# Task statement:
Across the whole listing, return each line exactly, with no images included.

────

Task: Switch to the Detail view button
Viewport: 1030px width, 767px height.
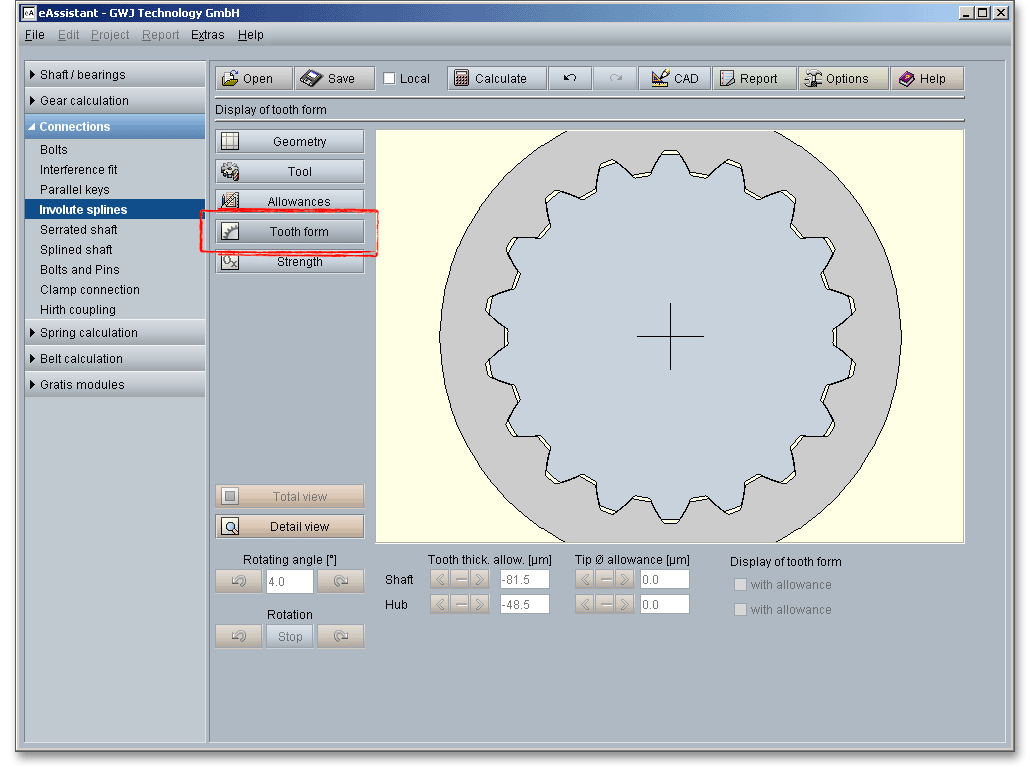Action: [290, 527]
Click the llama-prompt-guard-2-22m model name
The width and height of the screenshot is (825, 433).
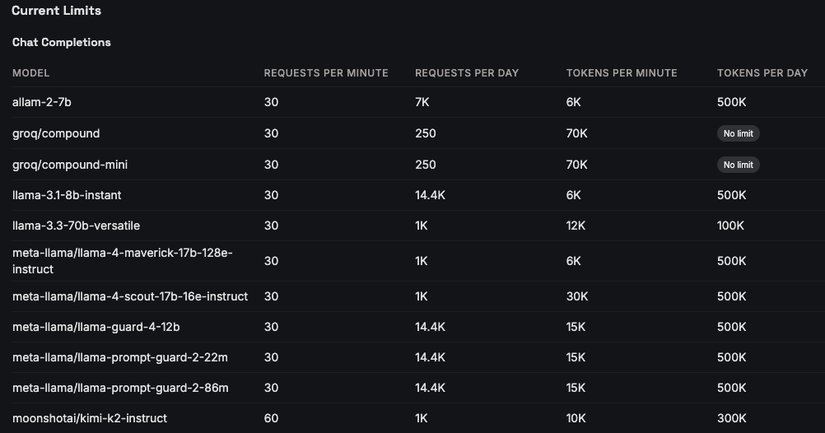point(120,358)
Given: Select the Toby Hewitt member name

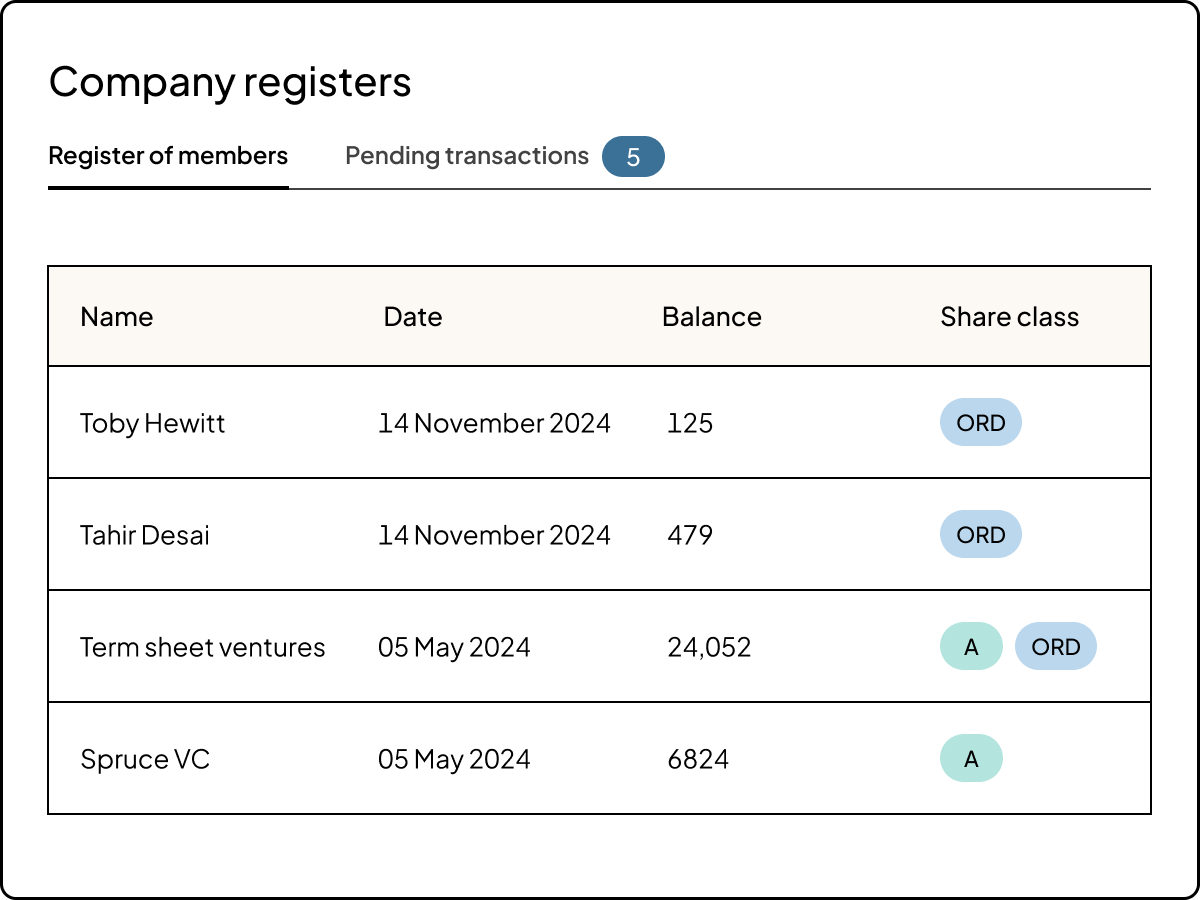Looking at the screenshot, I should (x=152, y=423).

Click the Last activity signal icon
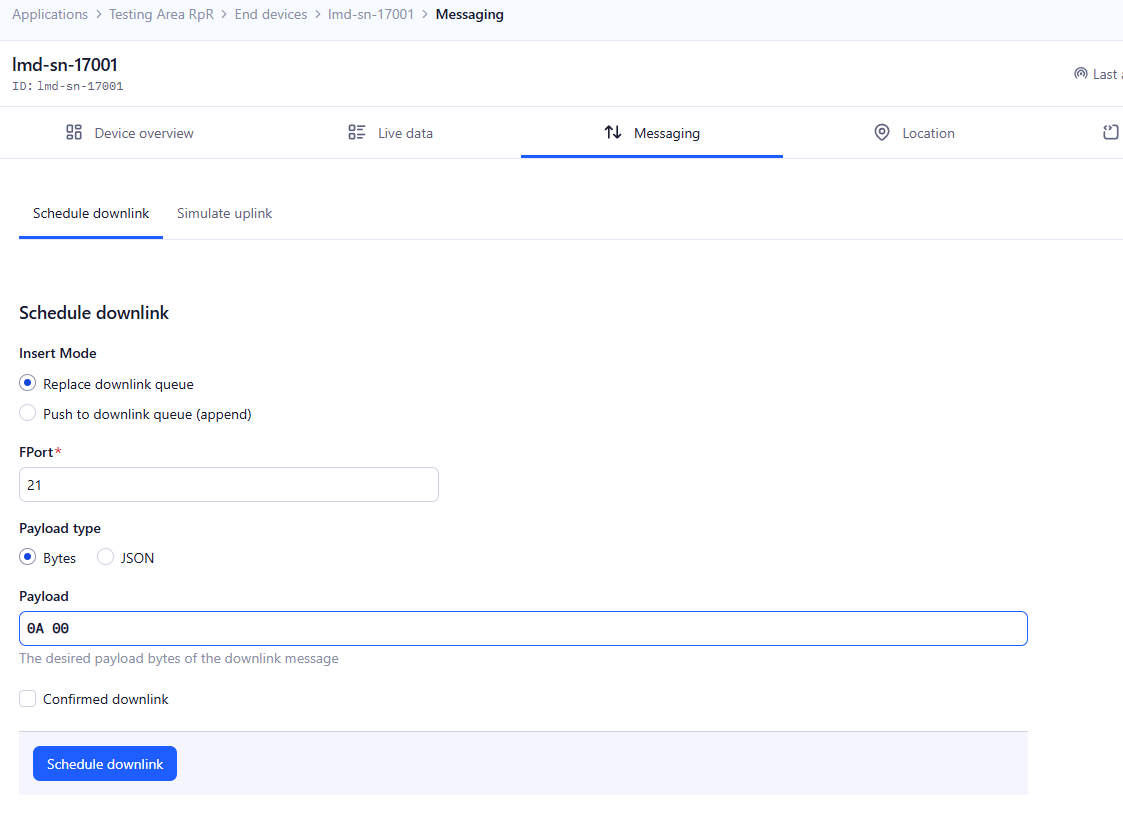[x=1081, y=74]
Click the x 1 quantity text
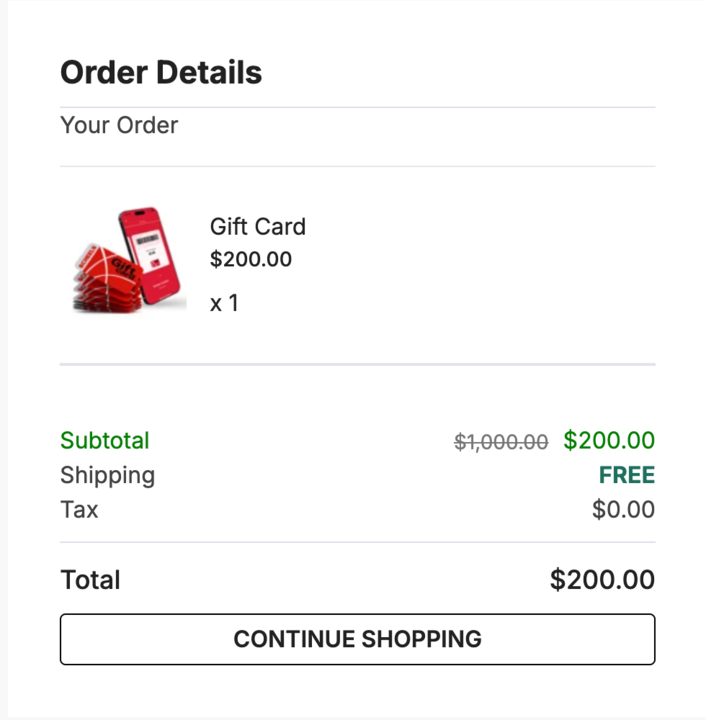This screenshot has height=720, width=706. click(x=224, y=303)
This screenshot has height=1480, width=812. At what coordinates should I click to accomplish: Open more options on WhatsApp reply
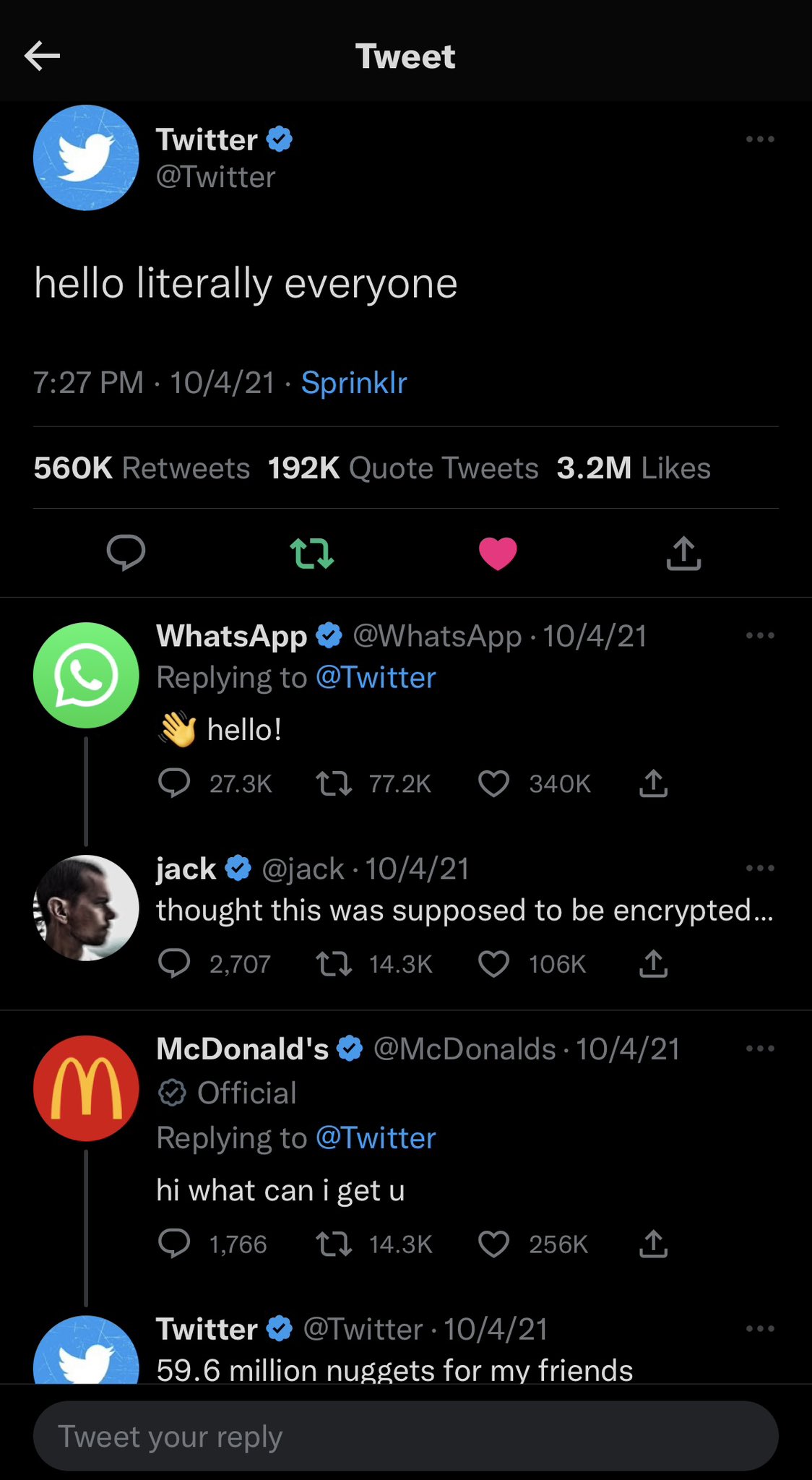(760, 636)
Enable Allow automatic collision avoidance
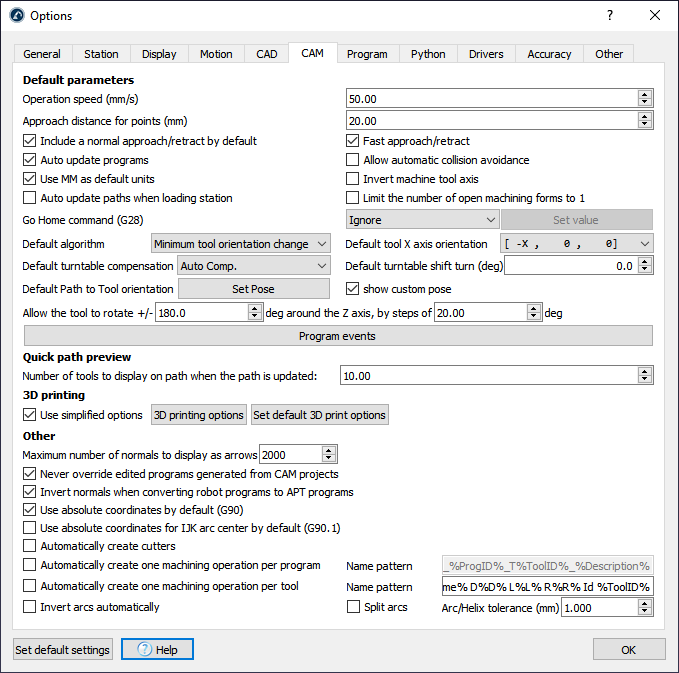679x673 pixels. pyautogui.click(x=352, y=160)
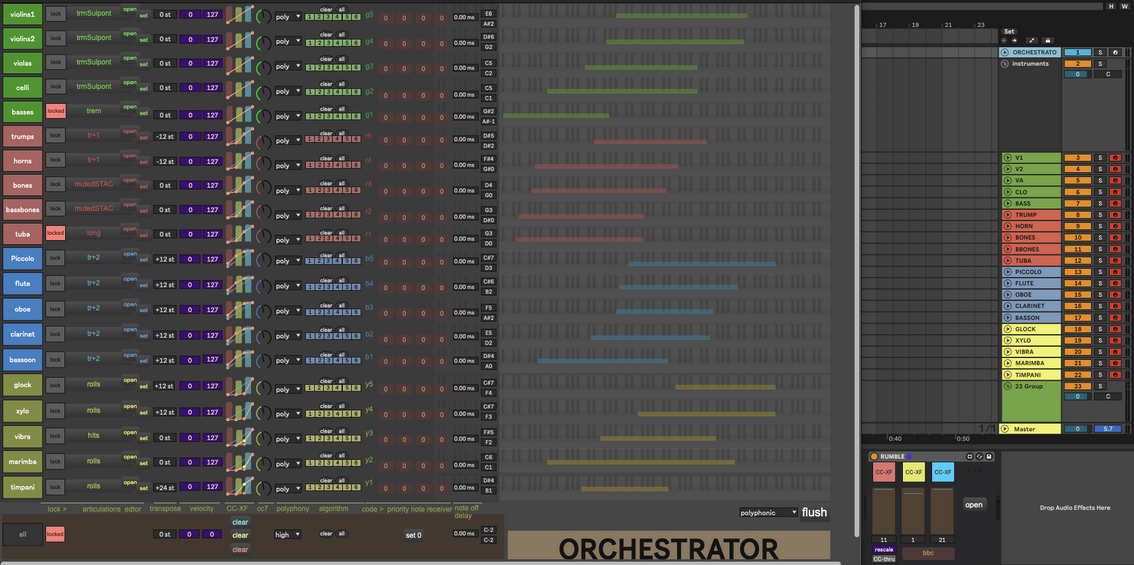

────

# Result for this exercise:
Task: Switch to the Detail view button
Viewport: 1030px width, 767px height.
Action: [290, 527]
Click the llama-prompt-guard-2-22m model name
The width and height of the screenshot is (825, 433).
point(120,358)
Given: Select the Toby Hewitt member name

Looking at the screenshot, I should (x=152, y=423).

Click the Last activity signal icon
[x=1081, y=74]
Click the x 1 quantity text
This screenshot has height=720, width=706. click(x=224, y=303)
This screenshot has height=1480, width=812. At what coordinates should I click to accomplish: Open more options on WhatsApp reply
(760, 636)
Enable Allow automatic collision avoidance
679x673 pixels. pyautogui.click(x=352, y=160)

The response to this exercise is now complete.